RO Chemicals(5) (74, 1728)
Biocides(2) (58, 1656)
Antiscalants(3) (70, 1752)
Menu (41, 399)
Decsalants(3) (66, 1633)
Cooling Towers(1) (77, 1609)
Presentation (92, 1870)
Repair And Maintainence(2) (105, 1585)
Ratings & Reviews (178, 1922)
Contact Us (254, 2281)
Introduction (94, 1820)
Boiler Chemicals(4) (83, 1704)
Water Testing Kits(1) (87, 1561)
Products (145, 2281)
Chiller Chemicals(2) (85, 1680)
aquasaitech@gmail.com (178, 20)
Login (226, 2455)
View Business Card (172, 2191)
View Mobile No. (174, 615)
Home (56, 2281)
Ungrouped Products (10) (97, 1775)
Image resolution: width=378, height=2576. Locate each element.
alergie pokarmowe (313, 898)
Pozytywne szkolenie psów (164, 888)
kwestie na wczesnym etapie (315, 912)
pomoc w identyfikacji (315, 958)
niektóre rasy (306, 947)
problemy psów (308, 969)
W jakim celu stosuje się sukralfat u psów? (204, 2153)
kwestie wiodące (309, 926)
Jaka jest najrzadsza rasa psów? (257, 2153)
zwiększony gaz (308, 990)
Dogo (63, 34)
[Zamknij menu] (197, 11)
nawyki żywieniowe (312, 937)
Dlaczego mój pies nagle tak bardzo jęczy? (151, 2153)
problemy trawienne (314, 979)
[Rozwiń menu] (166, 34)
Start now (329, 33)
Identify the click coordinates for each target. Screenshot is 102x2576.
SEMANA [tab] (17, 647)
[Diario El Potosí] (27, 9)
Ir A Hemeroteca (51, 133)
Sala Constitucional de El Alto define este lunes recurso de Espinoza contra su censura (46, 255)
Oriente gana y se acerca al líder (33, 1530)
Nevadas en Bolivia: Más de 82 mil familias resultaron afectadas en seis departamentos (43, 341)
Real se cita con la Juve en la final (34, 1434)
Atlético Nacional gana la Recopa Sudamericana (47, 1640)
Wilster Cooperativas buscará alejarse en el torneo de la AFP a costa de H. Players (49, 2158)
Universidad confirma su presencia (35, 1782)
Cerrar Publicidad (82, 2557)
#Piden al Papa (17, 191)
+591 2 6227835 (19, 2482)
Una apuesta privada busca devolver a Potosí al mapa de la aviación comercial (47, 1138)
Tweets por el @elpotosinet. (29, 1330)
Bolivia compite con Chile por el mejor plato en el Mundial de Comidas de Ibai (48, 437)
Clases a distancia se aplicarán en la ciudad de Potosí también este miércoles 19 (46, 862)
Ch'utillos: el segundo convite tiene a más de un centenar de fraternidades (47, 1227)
^^^^^^^^
* **EXERCISE BRIEF**: Reproduce the part of the material that opens with the line containing "Chiller Chemicals(2) (85, 1680)" and closes with the line containing "6227835 (19, 2482)", both ends included, with every line kept. Multiply each coordinate by 0.55 and round to whole numbers, with halves rounded up. Leave all other text and numbers unchanged.

* **RESULT OF THE TASK**:
Chiller Chemicals(2) (47, 924)
aquasaitech@gmail.com (98, 11)
Login (124, 1350)
View Business Card (95, 1205)
View Mobile No. (96, 338)
Home (31, 1255)
Ungrouped Products (10) (53, 976)
Image resolution: width=378, height=2576. Locate each element.
alergie pokarmowe (172, 494)
Pozytywne szkolenie psów (90, 488)
kwestie na wczesnym etapie (173, 502)
pomoc w identyfikacji (173, 527)
niektóre rasy (168, 521)
problemy psów (169, 533)
W jakim celu stosuje się sukralfat u psów? (112, 1184)
kwestie wiodące (170, 509)
Jaka jest najrzadsza rasa psów? (141, 1184)
zwiększony gaz (169, 545)
Dogo (35, 19)
[Zamknij menu] (108, 6)
nawyki żywieniowe (172, 515)
Dlaczego mój pies nagle tak bardzo jęczy? (83, 1184)
problemy trawienne (173, 538)
[Rozwiń menu] (91, 19)
Start now (181, 18)
Identify the click coordinates for each target. Screenshot is 102x2576.
SEMANA [tab] (9, 356)
[Diario El Potosí] (15, 5)
Ir A Hemeroteca (28, 73)
Sala Constitucional de El Alto define este lunes recurso de Espinoza contra su censura (25, 140)
Oriente gana y se acerca al líder (18, 842)
Nevadas en Bolivia: Más de 82 mil familias resultaron afectadas en seis departamentos (24, 188)
Real se cita con la Juve en la final (19, 789)
Atlético Nacional gana la Recopa Sudamericana (26, 902)
Wilster Cooperativas buscará alejarse en el torneo de la AFP a costa de H. Players (27, 1187)
Universidad confirma su presencia (19, 980)
Cerrar Publicidad (45, 1406)
#Piden al Papa (9, 105)
+591 2 6227835 (10, 1365)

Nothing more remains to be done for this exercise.